You know when you get someone that has never touched a video game before in their life to play something and you start out thinking “this will be awesome, it’s not that hard, they’ll get to grips with it and we can play stuff together”. Then you see them wandering in the wrong direction even though there’s a huge arrow pointing the other way, dying over and over at the easiest points, having to peer at the buttons whenever they want to do something even though they’ve been playing now for an hour… Your smile begins to fade and you experience a horrible sense of dread as it slowly dawns on you that they’re not going to get better and you are now stuck here until they get bored – which might not be for a long time – because you’re too polite to tell them that watching them play is like watching someone punch themselves in the face over and over again and then ask you why their nose is hurting. This monster has now destroyed a game you love with their inexplicably clumsy, inexperienced noob hands and you regret everything… That is how I feel about myself when I play platformers, especially Mario ones because everyone loves them so bloody much.

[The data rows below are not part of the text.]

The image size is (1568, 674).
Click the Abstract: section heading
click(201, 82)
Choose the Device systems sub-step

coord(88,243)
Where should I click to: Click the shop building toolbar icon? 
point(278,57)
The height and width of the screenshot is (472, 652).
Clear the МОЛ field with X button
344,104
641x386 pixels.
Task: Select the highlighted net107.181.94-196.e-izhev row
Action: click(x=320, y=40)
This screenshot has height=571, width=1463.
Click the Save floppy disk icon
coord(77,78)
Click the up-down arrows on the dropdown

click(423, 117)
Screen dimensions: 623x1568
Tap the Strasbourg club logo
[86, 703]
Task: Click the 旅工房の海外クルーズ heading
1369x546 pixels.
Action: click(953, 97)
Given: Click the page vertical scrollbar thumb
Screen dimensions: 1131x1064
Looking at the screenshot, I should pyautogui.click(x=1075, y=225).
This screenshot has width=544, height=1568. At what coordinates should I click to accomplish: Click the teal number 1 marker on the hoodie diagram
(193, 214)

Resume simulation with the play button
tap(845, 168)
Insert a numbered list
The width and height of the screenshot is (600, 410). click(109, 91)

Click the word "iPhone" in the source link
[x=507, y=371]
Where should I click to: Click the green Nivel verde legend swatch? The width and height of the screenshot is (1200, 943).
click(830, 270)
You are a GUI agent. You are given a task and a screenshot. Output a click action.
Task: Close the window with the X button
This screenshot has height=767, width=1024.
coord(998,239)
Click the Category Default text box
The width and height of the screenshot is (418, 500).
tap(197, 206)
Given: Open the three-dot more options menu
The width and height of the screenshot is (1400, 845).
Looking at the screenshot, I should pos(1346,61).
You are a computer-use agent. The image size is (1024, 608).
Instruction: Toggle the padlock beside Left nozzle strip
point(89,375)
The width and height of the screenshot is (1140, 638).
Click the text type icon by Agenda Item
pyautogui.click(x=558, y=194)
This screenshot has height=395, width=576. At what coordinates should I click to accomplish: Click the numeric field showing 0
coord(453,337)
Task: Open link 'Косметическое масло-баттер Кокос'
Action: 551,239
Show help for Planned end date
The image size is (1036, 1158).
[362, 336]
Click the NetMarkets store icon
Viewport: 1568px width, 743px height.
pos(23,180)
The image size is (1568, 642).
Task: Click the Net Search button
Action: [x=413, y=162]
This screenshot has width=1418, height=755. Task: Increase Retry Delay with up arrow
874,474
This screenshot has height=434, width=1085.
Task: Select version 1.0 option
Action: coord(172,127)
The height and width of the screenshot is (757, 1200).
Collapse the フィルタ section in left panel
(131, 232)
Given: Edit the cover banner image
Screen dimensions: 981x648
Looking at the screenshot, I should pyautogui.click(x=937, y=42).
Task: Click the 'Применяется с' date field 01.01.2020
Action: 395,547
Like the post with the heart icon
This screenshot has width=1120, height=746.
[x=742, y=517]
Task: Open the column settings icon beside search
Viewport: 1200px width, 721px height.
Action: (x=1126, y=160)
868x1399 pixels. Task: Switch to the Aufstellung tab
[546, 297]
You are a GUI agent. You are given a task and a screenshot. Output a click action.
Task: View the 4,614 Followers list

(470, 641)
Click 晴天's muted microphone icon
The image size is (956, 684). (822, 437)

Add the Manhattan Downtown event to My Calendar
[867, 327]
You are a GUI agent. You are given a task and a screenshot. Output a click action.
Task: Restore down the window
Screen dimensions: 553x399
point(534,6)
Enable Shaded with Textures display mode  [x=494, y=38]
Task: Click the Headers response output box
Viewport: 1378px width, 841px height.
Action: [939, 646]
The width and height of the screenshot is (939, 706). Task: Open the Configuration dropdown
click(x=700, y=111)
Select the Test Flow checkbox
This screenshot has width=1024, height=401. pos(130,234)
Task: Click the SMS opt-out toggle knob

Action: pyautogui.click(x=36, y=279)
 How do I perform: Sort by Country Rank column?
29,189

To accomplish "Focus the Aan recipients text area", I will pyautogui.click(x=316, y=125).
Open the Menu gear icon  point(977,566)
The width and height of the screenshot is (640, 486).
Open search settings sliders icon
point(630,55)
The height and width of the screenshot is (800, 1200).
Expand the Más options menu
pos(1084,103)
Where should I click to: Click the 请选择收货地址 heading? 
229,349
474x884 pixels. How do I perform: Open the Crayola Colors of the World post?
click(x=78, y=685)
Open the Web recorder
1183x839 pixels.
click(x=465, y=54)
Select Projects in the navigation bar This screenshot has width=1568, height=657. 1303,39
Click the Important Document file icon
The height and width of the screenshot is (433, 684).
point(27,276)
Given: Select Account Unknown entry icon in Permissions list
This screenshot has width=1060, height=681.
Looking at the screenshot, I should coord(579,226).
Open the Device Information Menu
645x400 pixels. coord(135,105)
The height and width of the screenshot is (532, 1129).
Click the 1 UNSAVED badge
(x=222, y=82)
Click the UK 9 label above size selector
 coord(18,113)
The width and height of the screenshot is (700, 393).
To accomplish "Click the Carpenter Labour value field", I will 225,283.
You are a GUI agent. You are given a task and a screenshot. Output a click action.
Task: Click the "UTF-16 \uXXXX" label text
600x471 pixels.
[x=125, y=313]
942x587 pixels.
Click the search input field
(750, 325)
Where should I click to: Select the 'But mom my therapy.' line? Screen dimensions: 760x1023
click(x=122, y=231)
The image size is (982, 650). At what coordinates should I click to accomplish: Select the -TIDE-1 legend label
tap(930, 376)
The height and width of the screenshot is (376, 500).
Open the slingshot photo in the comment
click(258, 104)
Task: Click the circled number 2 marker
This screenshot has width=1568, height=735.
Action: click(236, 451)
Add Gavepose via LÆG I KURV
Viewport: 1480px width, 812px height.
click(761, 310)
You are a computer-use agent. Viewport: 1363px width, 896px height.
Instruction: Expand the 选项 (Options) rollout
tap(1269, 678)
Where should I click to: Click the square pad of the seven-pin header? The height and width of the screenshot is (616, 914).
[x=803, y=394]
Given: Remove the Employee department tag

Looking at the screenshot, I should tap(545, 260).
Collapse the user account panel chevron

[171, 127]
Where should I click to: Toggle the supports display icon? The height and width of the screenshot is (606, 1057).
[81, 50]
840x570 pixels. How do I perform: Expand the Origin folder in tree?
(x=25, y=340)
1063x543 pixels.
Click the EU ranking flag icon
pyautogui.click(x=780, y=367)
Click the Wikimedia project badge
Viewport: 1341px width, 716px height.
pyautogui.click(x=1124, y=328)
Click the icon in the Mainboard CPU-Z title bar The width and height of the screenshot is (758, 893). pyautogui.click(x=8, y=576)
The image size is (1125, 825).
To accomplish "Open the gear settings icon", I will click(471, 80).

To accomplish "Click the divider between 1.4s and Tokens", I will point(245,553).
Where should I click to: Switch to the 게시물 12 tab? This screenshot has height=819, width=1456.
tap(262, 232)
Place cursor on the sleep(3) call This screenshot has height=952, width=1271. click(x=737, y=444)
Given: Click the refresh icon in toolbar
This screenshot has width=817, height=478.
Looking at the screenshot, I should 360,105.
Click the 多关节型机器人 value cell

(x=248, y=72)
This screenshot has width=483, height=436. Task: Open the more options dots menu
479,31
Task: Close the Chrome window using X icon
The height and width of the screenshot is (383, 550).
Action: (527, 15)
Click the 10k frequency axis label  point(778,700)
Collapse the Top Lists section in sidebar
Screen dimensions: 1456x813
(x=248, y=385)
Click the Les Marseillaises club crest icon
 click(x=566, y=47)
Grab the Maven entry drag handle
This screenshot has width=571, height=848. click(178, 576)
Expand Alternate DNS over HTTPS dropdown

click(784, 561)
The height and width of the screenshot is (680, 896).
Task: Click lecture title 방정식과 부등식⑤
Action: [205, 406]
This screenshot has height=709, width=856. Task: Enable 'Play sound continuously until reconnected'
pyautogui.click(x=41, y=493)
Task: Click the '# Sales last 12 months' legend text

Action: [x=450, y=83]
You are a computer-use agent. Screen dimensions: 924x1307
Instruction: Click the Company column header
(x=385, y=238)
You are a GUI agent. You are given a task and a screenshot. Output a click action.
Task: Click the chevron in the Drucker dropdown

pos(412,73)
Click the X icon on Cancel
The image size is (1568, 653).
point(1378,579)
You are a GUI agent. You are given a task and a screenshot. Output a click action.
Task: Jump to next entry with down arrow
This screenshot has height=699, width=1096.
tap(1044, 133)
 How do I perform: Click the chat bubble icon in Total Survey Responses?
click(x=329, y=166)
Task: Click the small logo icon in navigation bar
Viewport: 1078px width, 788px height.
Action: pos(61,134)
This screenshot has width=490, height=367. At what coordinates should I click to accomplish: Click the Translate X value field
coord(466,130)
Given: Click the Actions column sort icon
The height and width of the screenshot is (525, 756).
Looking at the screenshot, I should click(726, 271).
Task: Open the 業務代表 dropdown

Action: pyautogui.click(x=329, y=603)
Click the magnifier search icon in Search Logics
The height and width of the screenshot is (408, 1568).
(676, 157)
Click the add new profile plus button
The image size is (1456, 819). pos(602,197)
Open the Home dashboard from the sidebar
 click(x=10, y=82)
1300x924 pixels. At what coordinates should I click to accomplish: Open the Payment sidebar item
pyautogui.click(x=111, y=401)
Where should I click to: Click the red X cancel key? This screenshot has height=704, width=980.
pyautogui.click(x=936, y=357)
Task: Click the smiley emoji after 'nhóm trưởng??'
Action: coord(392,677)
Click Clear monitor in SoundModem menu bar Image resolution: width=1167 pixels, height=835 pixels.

I have an out of body experience where I feel like I am the non-gamer being taught how to play something by a friend and constantly messing up, then I get embarrassed by myself, even though no one is watching me, so I rage quit and sulk.
Do you know how far I got playing Super Mario Bros on my DS before I ran out of lives and had to start everything over? I got to the third level of the first world. Oh, and I actually died in the first level trying to get more lives, the first level where you can just become huge and just plough through everything. I didn’t know it was possible to die on that level. Do you even know how hard it is for me to admit that? I had to sit in silence for a little while, with my head in my hands wondering why the gaming gods had forsaken me. I was sat on the train at the time and that is not the best place for me to rage over a game as I usually just spew swear words at the screen like there’s no tomorrow, so instead I had to settle for taking some deep breaths and very loud, angry exhales which prompted a few worried looks from fellow passengers.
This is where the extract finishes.